Если Рэндольф Боллинджер был одним из них, то он оказался прав.
Поиски начались сразу, едва закончилась буря. Никто не ждал, что лед растает так же быстро, как образовался. Заклятье развеялось внезапно, и в начале пятого двоих рядовых, направлявшихся к квартире командира с отчетом, остановил шум, похожий на скрип тысячи петель. Это береза сбрасывала с себя глянцевую шубу и, поднимая ветви, приоткрывала напоминающее пестик лилии обнаженное тело Рэндольфа Боллинджера.
Он был скован коркой льда, которая прижала к бокам руки, однако это не мешало ему раскачиваться при малейшем дуновении ветра.
К тому моменту, когда лейтенант Медоуз привел меня туда, Боллинджера уже сняли, и ветви, которые до этого скрывали его, заняли свое естественное положение. Единственным напоминанием оставалась веревка, конец которой болтался примерно на уровне моей груди. Жесткая, щетинистая, она висела не прямо, а чуть под углом, как будто ее притягивал какой-то магнит.

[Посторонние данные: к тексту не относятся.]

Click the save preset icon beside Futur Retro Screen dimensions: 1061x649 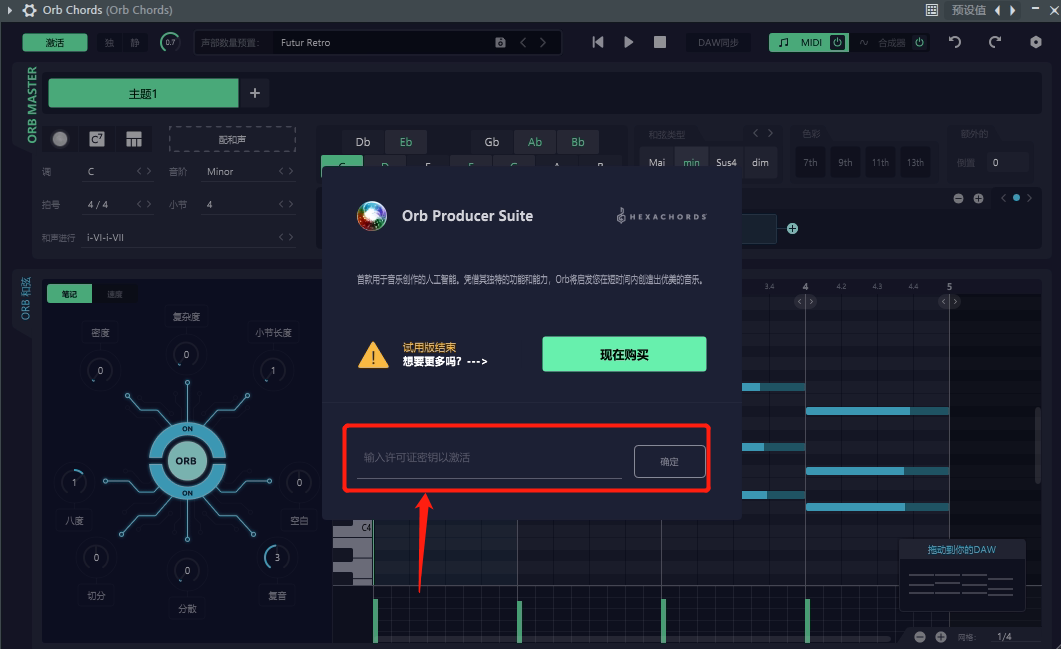point(500,43)
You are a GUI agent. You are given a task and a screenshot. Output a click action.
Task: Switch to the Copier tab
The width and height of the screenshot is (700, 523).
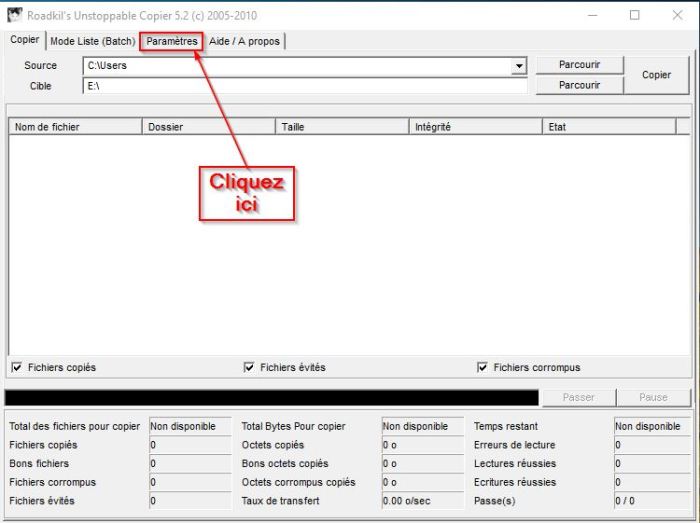25,40
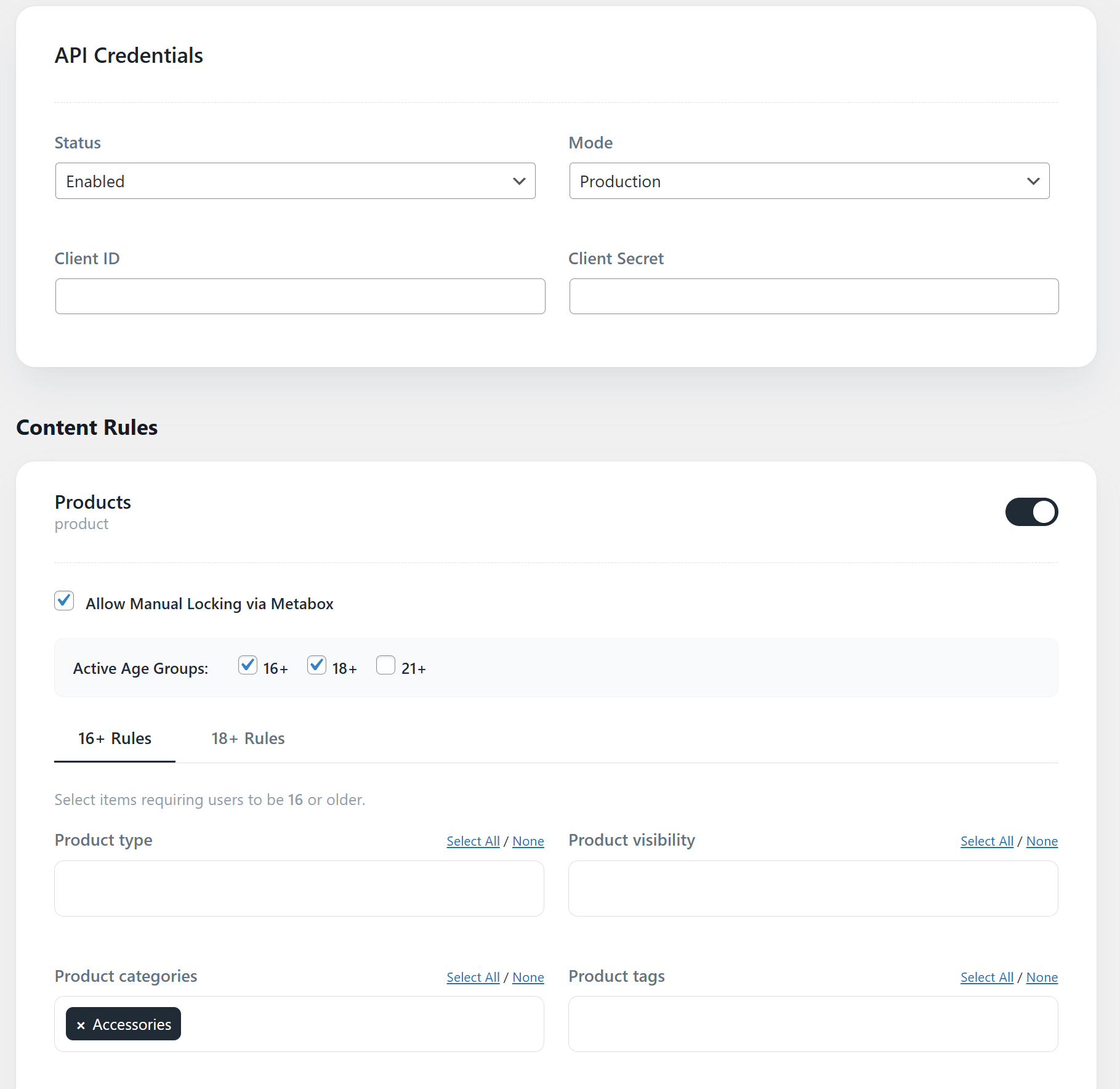
Task: Click into the Client Secret field
Action: click(x=814, y=296)
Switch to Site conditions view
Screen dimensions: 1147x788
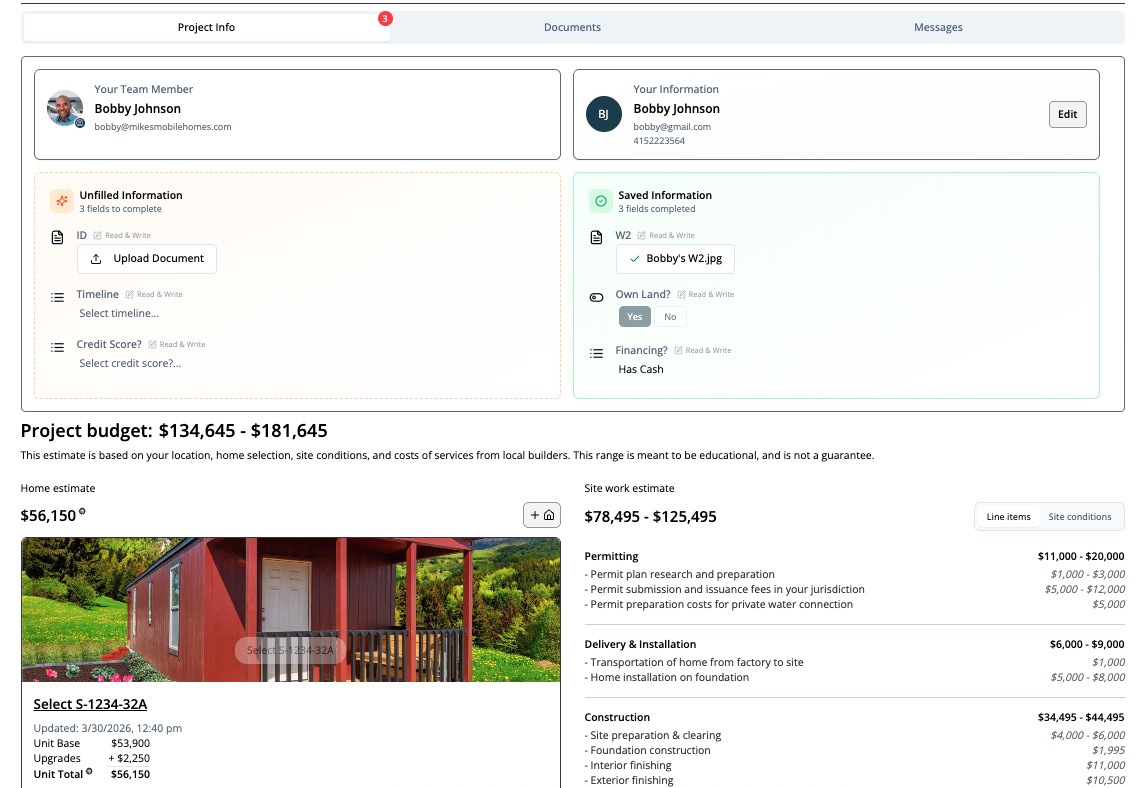coord(1079,517)
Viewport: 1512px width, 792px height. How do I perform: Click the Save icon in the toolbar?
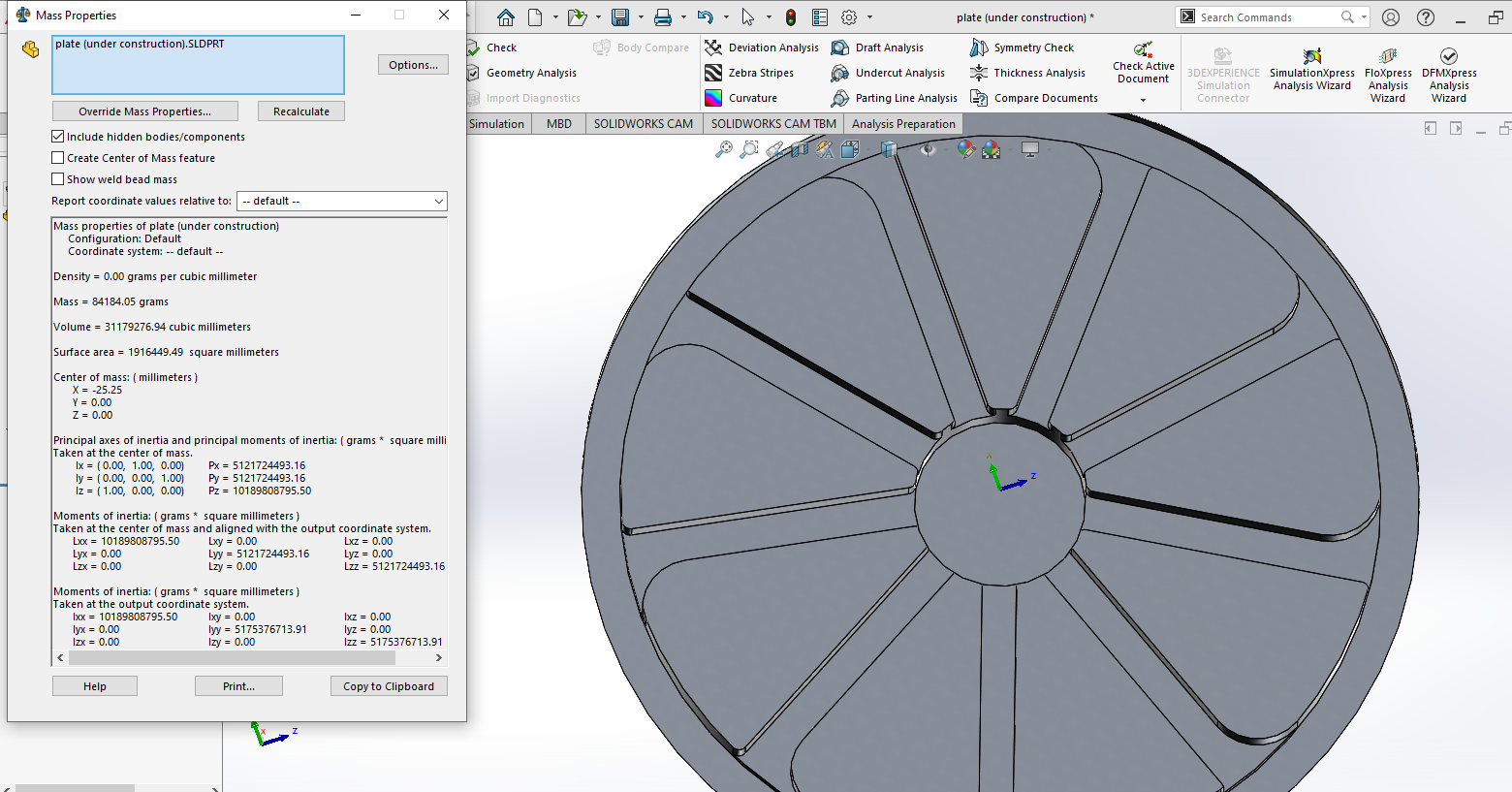[620, 17]
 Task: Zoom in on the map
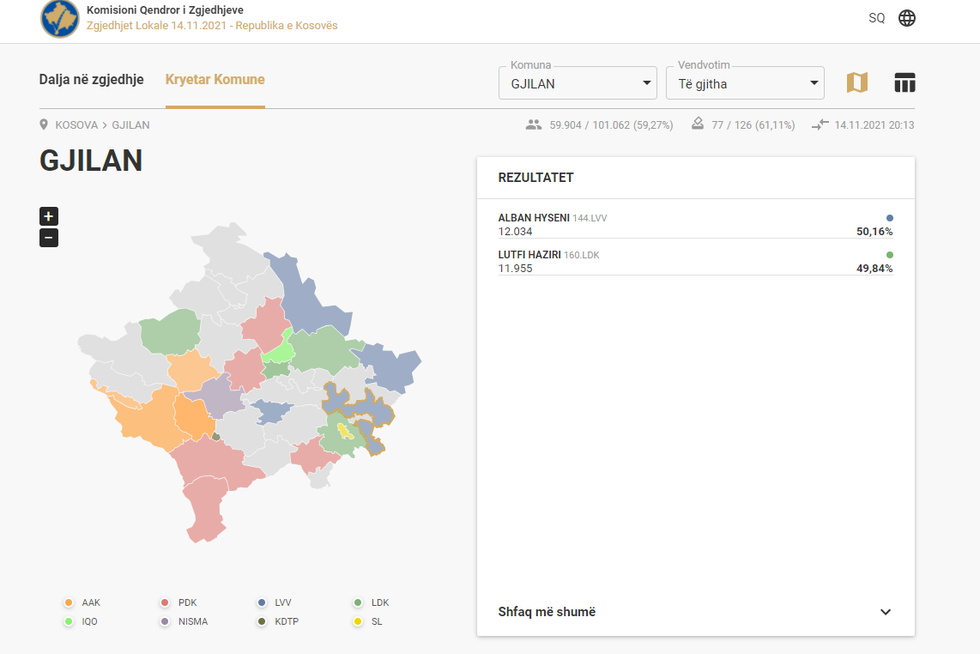click(x=49, y=216)
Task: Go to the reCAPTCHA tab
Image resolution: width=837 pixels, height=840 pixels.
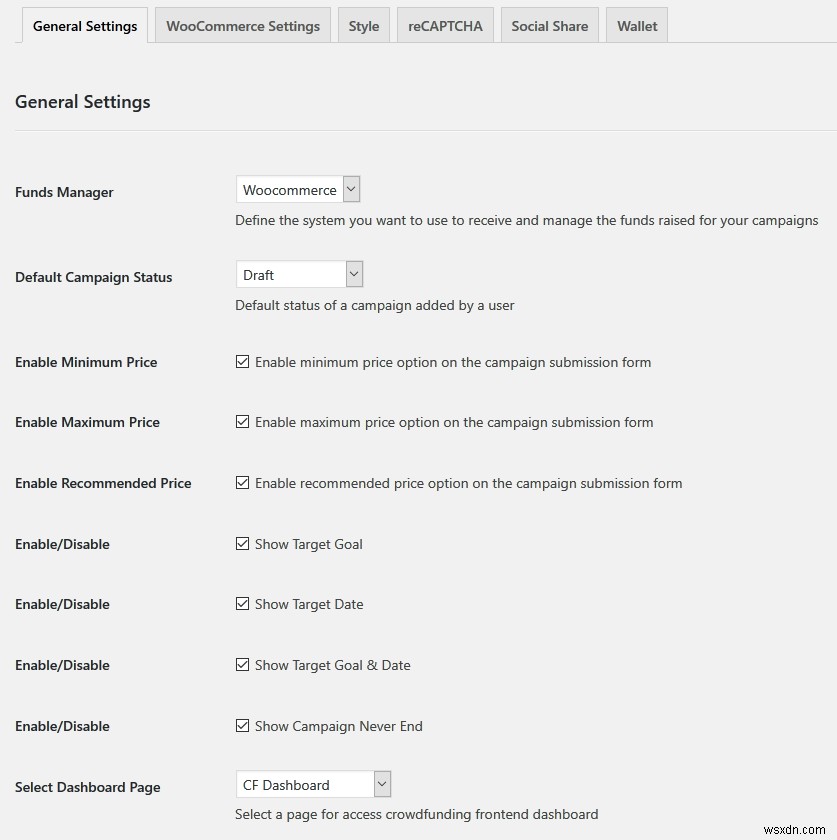Action: (x=445, y=26)
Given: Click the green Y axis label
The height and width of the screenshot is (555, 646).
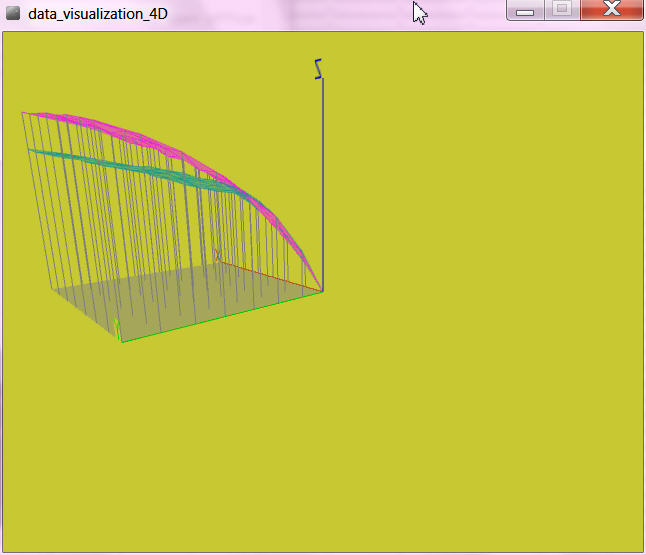Looking at the screenshot, I should tap(117, 326).
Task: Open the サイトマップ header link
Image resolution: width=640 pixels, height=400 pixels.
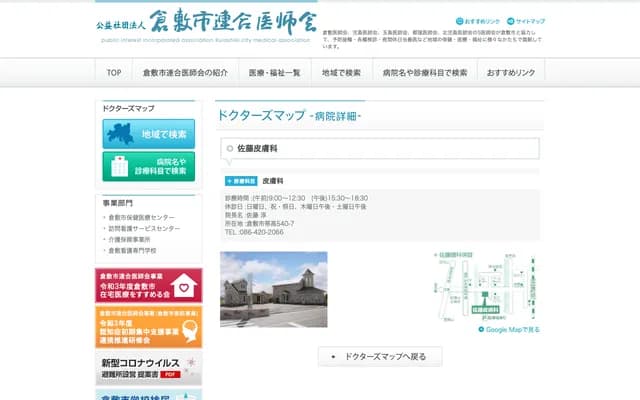Action: [526, 21]
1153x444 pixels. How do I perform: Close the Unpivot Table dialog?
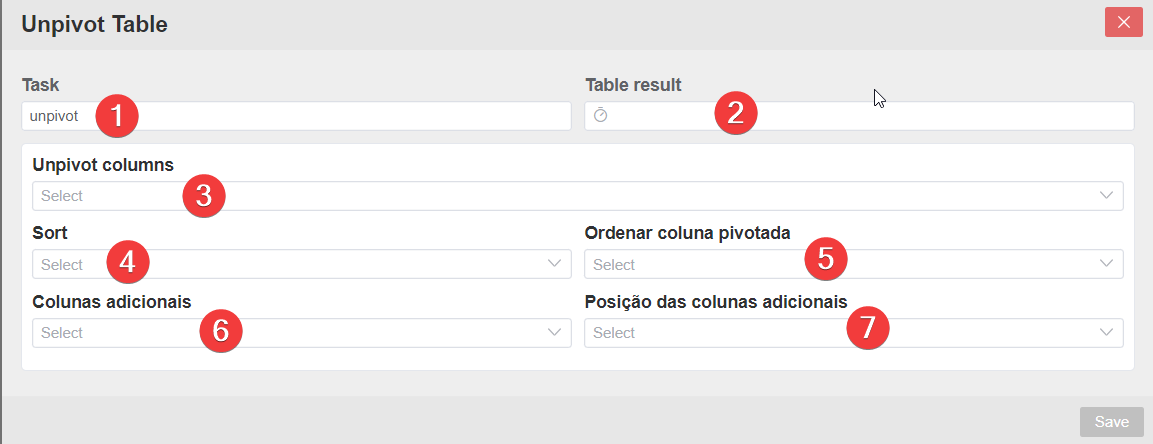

Вокруг нас падал тающий лед – отдельными кусками и целыми пластами, – солнце заливало землю ослепительным светом, и единственное, на что можно было спокойно смотреть, единственное, что не отражало свет и не ослепляло, были так и не сбросившие листья рододендроны.
Я спросил:
– Почему береза?
Хичкок уставился на меня.
– Простите, капитан, у меня просто возник вопрос, почему человек, решившись повесить кого-то, выбрал такое гибкое дерево. Ветки у него не такие толстые, как у дуба или, скажем, у каштана.
– Наверное, ближе к земле.
– Да, вероятно, это здорово облегчило дело.
– Облегчило, – согласился Хичкок.
Его усталость приобрела особый характер – такой, когда отекают веки и оттягиваются вниз уши, такой, когда ты врастаешь корнями в землю, потому что тебе не остается ничего иного, кроме как стоять с совершенно прямой спиной, иначе рухнешь.
Мне хочется думать, что в то утро я был с ним добр. Я дал ему массу шансов уйти к себе, чтобы он мог собраться с мыслями. И когда он просил повторить вопрос, я повторял, сколько бы ни требовалось. Помню, когда спросил у него, чем состояние тела Рэндольфа Боллинджера отличается от состояния тела Лероя Фрая, он посмотрел мне в глаза с таким видом, будто я его с кем-то перепутал.
– Вы присутствовали, – пояснил я, – когда были найдены оба тела. Мне, понимаете, любопытно, почему… почему с этим телом что-то по-другому.
– О, – наконец произнес Хичкок. – О нет. Это тело… – Он поднял голову и посмотрел на ветки. – В общем, первое, на что я обратил внимание: он висел гораздо выше. По сравнению с Фраем.
– Значит, ноги не касались земли?
– Нет. – Капитан снял фуражку, затем надел. – На этот раз никаких ухищрений не было. Когда Боллинджера нашли, он был весь в ранах. Что говорит о том, что его сначала убили, потом разрезали… а уж потом повесили.